Dass im obigen Fall nicht die neuen Regelungen gezogen haben, liegt daran, dass sich der Vorfall vor Inkrafttreten der neuen Maßnahmen ereignet hat.
Arbeit in rechtlicher Grauzone
Lange gab es Forderungen nach mehr Kompetenzen für Notfallsanitäterinnen und ‑sanitätern. Bei den benannten invasiven Maßnahmen geht es konkret um die Linderung von starken Schmerzen, die Behandlung schwerster Atemnot und die Regulierung des Blutzuckers, die Behandlung mit Sauerstoff oder auch erweiterte Wiederbelebungsmaßnahmen.
Bislang war es so, dass sich Notfallsanitäterinnen und ‑sanitäter in solchen Fällen so gut wie täglich in einem rechtsfreien Raum bewegt haben. Da sie häufig noch vor den Notärztinnen und ‑ärzten eintreffen, wurde die Problematik bislang meist im Rahmen des rechfertigenden Notstands gelöst.
Voraussetzung dafür ist, dass der Zustand der Patientin oder des Patienten derart bedrohlich ist, dass das Warte auf den Notarzt nich möglich ist.

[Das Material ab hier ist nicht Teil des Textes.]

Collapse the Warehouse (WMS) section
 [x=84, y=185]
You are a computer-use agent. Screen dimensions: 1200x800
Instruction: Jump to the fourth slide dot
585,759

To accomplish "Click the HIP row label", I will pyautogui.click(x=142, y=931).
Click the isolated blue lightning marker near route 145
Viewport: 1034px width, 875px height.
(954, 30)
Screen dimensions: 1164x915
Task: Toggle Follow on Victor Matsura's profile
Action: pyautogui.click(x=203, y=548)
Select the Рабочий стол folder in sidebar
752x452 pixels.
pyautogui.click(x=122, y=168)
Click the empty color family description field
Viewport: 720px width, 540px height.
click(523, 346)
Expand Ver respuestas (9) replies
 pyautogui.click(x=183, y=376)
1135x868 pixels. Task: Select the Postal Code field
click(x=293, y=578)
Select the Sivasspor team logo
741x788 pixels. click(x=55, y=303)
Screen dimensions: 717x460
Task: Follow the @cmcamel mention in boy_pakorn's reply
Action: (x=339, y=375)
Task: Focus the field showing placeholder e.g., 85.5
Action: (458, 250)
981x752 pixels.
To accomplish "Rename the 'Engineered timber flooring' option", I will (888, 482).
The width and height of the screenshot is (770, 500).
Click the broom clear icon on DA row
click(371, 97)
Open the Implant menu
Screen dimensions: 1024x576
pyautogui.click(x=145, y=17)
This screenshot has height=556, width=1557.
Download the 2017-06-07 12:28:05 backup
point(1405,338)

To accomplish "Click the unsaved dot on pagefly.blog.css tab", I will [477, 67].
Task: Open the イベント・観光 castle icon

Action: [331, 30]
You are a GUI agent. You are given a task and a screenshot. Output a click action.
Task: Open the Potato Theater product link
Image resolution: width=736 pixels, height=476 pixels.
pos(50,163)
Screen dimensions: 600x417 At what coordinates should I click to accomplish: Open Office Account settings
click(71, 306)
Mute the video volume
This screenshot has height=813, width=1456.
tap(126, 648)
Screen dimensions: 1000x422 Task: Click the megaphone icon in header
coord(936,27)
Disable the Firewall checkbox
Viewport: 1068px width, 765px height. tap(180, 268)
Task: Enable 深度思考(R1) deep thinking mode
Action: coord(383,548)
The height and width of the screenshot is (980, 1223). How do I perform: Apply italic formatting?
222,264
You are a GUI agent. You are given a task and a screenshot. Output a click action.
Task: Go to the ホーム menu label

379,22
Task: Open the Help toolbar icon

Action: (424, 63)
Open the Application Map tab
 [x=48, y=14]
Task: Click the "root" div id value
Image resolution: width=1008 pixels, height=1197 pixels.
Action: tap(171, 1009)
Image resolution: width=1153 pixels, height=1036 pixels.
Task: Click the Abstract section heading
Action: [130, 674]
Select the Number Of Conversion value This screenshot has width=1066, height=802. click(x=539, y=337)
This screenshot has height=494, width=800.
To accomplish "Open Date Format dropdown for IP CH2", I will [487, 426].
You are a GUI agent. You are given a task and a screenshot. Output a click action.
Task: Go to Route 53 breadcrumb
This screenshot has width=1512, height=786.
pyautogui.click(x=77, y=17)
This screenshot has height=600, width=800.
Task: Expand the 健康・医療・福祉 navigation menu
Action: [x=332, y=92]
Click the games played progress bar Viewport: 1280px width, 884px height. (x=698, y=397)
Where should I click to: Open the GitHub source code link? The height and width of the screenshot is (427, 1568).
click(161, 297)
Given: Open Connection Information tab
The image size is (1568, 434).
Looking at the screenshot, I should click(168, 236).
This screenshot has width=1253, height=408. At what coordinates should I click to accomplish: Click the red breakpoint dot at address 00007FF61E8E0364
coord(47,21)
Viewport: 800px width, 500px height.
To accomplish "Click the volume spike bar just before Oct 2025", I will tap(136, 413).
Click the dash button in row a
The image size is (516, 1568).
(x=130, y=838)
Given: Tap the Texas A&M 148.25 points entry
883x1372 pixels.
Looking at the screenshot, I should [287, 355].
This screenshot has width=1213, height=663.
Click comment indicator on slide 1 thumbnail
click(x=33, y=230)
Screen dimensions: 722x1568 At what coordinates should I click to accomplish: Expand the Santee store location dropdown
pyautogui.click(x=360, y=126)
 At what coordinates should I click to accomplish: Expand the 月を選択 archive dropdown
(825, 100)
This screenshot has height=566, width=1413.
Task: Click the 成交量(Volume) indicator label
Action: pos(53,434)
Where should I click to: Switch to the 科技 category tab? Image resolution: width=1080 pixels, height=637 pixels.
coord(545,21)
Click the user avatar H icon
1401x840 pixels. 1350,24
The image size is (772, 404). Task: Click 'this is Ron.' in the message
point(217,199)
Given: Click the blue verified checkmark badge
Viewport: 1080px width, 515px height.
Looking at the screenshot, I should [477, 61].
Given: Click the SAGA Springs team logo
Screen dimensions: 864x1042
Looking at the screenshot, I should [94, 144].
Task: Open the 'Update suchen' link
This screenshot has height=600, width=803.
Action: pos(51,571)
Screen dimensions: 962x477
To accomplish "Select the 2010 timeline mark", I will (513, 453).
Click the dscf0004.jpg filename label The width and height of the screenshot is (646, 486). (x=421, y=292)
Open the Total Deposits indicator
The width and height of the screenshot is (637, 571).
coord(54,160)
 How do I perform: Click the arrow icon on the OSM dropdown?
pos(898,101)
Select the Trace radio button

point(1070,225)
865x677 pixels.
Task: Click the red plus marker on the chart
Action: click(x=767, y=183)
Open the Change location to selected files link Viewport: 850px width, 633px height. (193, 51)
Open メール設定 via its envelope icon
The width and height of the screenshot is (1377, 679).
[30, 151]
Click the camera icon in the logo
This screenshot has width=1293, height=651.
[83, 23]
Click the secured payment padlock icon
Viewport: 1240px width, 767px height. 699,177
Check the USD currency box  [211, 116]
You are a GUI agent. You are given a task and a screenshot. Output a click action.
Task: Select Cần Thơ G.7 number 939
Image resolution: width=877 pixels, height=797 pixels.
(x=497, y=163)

Auf der einen Seite durften sie also invasive Maßnahmen nur mit ärztlicher Anordnung durchführen. Auf der anderen Seite hätten sie sich wegen unterlassener Hilfeleistung strafbar gemacht, wenn sie bei entsprechender Indikation keine solcher Maßnahmen durchgeführt hätten.